A Unicamp, por meio de uma de suas fundações, foi a única instituição a apresentar proposta no chamamento público para a gestão do Hospital Estadual de Sumaré (HES). A informação foi confirmada pela secretária executiva estadual de Saúde, Priscilla Perdicaris, durante a apresentação do projeto técnico do novo Hospital Metropolitano, que será construído em Campinas (SP).
Com a ausência de outras propostas, a expectativa é de que a Unicamp continue responsável pela administração do hospital, cargo que ocupa há 25 anos. A confirmação oficial, no entanto, ainda depende da análise documental da proposta apresentada. “A Unicamp, através de uma de suas fundações, vai ser capaz de oferecer um projeto assistencial de excelência. Tivemos a abertura dos envelopes e apenas uma entidade participou. Até o dia 31 deveremos ter um vencedor, e tudo indica que haverá continuidade”, afirmou Perdicaris.

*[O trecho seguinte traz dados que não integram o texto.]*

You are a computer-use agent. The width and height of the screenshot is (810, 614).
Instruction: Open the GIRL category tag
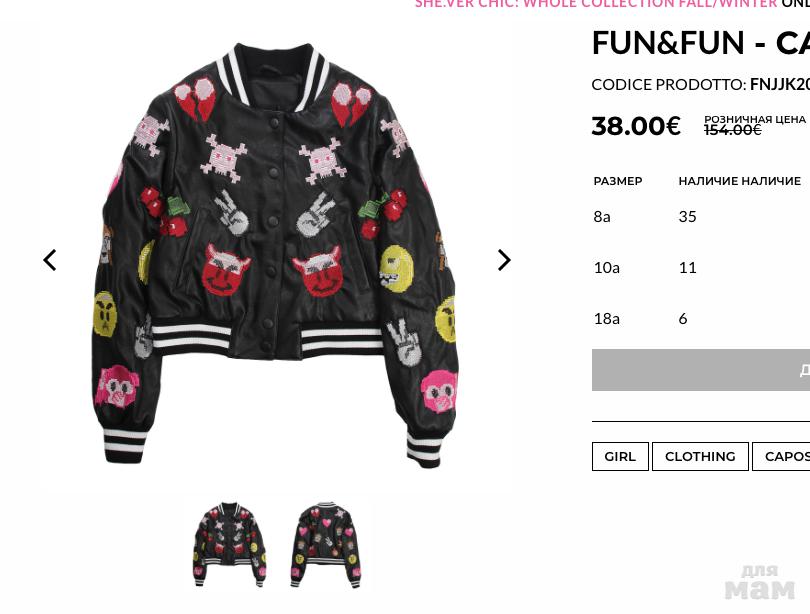click(x=620, y=456)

O chamamento público foi necessário para resolver uma questão jurídica, já que o atual contrato de gestão era considerado frágil pelo governo estadual. O processo também foi motivado pelo fim do convênio vigente, que expira neste mês, gerando incertezas sobre a permanência da universidade à frente do hospital.
A legislação citada pelo governo, a Lei nº 846/1998, determina que apenas Organizações Sociais (OSs) podem participar desse tipo de processo. Diante desse cenário, a Unicamp se mobilizou e alterou o estatuto de uma de suas fundações, tornando-a uma OS apta a concorrer.
A situação do HES já vinha gerando polêmica desde 2021, quando o hospital fechou o setor de enfermaria pediátrica, o que levantou críticas e preocupações sobre a capacidade de atendimento da unidade.
Com a possível confirmação da permanência da Unicamp, a expectativa é de que o hospital mantenha sua linha de atuação com foco no atendimento público regional, fortalecendo a parceria entre a universidade e o Sistema Único de Saúde (SUS).